The RENEW Trial is an ongoing adaptive, two-part, multi-center, randomized, vehicle-controlled, double-masked, parallel-group Phase 3 trial of 0.25% topical ocular reproxalap compared to vehicle in patients with moderate to severe dry eye disease.
The primary objective of RENEW Part 1 was to confirm dosing regimen, endpoints, and sample size for RENEW Part 2.

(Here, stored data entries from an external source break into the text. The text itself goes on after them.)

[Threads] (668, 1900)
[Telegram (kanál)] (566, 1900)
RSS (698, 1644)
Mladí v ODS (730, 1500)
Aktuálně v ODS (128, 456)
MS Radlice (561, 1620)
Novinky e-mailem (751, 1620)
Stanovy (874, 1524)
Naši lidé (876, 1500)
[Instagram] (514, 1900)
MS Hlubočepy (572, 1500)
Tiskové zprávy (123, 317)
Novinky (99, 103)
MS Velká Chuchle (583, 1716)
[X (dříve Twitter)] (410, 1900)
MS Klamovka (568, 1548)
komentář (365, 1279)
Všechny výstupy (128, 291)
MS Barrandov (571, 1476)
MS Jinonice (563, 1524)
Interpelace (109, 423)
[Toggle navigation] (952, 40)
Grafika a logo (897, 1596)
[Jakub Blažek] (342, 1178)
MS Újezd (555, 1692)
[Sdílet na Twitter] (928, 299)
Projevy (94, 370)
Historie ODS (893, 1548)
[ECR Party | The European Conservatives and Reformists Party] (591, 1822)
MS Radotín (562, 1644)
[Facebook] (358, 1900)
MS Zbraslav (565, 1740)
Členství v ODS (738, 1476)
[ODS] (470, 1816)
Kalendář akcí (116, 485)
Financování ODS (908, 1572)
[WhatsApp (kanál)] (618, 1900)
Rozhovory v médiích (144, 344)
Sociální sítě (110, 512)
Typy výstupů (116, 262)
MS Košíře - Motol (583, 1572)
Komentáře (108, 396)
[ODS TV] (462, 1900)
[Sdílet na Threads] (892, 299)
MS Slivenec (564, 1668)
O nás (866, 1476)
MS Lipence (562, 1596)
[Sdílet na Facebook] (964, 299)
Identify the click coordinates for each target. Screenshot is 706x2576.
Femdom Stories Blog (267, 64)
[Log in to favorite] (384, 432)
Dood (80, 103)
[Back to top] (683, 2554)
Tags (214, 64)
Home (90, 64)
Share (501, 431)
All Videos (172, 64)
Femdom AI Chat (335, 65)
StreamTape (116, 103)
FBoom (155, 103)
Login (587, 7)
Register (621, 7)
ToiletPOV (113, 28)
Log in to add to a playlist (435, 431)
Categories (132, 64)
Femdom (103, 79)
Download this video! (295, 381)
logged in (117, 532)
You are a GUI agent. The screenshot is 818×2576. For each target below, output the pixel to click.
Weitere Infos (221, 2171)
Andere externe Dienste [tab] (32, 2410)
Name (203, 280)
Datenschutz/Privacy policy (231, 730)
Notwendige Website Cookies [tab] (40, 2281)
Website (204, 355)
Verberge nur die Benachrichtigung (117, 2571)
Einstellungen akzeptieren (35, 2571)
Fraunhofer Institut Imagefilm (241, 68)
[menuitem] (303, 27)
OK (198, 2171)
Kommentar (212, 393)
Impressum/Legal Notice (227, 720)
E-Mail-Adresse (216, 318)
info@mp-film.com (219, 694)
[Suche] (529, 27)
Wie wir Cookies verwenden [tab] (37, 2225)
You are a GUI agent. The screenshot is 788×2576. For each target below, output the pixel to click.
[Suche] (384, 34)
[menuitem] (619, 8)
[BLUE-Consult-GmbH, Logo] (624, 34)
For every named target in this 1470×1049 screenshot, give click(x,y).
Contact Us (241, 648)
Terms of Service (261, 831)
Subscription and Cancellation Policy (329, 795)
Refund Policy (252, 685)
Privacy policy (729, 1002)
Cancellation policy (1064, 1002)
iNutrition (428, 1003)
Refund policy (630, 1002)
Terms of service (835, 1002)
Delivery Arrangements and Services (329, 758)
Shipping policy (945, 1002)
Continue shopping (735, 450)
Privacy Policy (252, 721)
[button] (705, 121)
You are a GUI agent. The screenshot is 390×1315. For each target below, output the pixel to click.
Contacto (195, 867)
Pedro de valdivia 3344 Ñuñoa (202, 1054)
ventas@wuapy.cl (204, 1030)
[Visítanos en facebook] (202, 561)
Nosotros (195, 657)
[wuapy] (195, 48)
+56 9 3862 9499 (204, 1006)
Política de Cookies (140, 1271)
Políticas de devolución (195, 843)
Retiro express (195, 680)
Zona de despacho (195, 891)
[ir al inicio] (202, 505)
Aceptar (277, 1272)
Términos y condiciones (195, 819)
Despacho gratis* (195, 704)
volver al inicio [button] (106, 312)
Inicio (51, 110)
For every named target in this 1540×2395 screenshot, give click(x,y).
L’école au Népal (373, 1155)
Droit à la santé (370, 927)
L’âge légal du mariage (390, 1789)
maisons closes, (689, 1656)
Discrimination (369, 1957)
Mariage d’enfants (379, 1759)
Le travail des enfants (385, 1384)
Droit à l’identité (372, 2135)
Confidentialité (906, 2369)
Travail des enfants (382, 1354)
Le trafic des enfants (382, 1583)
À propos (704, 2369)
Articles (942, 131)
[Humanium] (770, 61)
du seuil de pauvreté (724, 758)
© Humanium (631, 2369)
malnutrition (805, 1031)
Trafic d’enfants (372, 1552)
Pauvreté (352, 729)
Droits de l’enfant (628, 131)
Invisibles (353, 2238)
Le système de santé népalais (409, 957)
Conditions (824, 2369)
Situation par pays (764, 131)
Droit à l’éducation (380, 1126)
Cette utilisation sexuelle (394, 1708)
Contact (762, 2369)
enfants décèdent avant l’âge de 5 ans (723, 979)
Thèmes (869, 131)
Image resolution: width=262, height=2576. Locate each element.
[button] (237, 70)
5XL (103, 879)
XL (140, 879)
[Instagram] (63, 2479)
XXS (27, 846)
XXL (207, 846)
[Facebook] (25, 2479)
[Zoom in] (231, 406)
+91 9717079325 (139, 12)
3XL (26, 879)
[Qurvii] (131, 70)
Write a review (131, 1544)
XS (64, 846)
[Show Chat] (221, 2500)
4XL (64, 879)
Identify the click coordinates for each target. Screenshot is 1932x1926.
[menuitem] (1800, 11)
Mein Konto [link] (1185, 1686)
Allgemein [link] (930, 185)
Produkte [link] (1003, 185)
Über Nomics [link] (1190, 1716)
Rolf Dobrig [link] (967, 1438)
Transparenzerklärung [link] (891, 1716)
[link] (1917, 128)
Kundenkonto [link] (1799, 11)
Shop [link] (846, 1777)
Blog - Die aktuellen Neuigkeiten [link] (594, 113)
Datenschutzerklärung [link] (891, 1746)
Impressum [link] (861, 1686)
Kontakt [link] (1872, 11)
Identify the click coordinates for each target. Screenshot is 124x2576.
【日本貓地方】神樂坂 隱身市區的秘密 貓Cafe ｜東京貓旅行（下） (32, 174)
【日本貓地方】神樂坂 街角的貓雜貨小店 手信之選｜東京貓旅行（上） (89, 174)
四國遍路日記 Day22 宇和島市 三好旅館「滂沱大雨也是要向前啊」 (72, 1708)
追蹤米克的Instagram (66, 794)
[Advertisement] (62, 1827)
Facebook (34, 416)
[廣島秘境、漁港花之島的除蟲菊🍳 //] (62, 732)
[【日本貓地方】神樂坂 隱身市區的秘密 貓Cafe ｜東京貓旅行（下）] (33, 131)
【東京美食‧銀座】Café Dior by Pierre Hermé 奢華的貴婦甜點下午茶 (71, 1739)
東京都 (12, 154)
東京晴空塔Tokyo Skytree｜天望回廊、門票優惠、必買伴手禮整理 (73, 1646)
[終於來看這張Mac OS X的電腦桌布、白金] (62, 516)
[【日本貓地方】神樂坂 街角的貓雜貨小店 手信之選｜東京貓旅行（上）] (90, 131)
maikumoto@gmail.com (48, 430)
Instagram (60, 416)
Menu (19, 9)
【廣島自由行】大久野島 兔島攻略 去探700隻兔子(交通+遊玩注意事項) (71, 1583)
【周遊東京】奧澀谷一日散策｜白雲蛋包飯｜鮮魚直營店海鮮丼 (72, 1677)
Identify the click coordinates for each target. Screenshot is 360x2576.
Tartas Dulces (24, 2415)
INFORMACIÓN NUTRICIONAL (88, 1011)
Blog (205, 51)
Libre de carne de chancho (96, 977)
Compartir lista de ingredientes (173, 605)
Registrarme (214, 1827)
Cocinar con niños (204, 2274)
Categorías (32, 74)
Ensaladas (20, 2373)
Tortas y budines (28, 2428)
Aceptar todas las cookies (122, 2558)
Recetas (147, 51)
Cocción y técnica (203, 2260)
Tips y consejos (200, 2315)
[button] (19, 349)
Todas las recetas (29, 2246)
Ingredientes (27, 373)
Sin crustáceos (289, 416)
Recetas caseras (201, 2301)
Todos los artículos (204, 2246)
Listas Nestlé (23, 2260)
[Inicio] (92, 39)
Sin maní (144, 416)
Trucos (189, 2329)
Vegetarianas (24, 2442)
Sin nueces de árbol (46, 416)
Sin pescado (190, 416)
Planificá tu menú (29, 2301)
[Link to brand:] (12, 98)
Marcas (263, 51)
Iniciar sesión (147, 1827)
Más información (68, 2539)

In Part 1 of RENEW, 422 patients were randomized equally to receive either four-times-daily reproxalap or vehicle for twelve weeks (the constant dosing group) or four-times-daily reproxalap or vehicle for four weeks, followed by twice-daily reproxalap or vehicle for eight weeks (the induction-maintenance dosing group).
The primary objective of RENEW Part 1 was achieved. Observed activity versus vehicle of the induction-maintenance dosing regimen of topical ocular reproxalap was greater than that of the constant dosing group, and the induction-maintenance dosing regimen will be advanced to RENEW Part 2.
The planned primary endpoints for RENEW Part 2 are ocular dryness score and fluorescein nasal region ocular staining score. RENEW Part 2 is expected to initiate in the first half of 2020 and enroll approximately 400 patients per arm at approximately 90% power to achieve statistical significance.
In the induction-maintenance dosing group, the RENEW co-primary endpoint of patient-reported visual analog scale ocular dryness from Weeks 2 to 12 was achieved (p=0.0004), and activity was observed as early as one week after initiation of therapy (p=0.001) and was maintained until the end of the trial.
In the induction-maintenance dosing group from Weeks 2 to 12, reproxalap was statistically superior to vehicle in VAS ocular endpoints for itching (p=0.03), foreign body sensation (p=0.004), discomfort (p=0.003), photophobia (p=0.004), and pain (p=0.03).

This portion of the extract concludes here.